**WHAT IS NEEDED:** Copy the records below verbatim, starting with their first line and continuing through the line that contains "Iskalnik (514, 149)", including that line.

**MATERIAL SHOWN:**
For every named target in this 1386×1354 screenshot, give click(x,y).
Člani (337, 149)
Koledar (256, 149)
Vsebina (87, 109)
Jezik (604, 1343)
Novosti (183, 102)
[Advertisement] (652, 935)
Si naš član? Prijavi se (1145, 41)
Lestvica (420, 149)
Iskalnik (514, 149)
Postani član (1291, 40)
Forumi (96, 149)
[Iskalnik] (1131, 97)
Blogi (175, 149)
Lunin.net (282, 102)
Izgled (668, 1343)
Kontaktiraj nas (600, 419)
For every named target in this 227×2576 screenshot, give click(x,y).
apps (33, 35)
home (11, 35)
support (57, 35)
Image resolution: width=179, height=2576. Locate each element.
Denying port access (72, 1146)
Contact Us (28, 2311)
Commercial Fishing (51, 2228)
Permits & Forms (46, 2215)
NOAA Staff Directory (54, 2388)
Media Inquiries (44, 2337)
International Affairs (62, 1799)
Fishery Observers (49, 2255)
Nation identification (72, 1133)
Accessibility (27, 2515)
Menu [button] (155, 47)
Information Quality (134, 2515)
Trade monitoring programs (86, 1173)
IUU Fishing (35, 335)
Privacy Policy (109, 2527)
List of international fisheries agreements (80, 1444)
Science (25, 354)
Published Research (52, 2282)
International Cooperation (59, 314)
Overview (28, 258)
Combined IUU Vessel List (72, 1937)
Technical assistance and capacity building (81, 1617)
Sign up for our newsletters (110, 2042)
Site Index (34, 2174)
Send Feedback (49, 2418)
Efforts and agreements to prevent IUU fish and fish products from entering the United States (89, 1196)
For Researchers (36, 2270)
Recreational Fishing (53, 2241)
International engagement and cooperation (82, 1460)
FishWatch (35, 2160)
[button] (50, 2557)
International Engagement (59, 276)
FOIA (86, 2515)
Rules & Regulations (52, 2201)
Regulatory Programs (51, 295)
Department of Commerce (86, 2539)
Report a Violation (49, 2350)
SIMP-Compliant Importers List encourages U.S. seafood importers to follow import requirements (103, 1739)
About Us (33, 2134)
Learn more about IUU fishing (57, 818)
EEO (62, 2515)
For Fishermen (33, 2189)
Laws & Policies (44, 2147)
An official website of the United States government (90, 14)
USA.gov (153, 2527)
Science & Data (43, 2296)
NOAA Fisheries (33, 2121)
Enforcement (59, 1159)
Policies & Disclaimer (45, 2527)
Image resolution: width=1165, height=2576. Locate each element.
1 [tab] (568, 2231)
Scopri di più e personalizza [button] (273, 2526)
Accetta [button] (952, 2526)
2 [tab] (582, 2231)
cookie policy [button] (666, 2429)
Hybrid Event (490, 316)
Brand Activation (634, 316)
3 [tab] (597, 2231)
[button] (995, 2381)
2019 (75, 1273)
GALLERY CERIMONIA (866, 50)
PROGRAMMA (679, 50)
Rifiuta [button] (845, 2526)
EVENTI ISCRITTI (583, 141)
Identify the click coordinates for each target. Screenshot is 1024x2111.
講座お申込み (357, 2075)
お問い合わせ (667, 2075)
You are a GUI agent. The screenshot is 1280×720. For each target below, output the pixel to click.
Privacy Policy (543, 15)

**EXPECTED ANSWER:**
For every named target in this 1386×1354 screenshot, give click(x,y).
Člani (337, 149)
Koledar (256, 149)
Vsebina (87, 109)
Jezik (604, 1343)
Novosti (183, 102)
[Advertisement] (652, 935)
Si naš član? Prijavi se (1145, 41)
Lestvica (420, 149)
Iskalnik (514, 149)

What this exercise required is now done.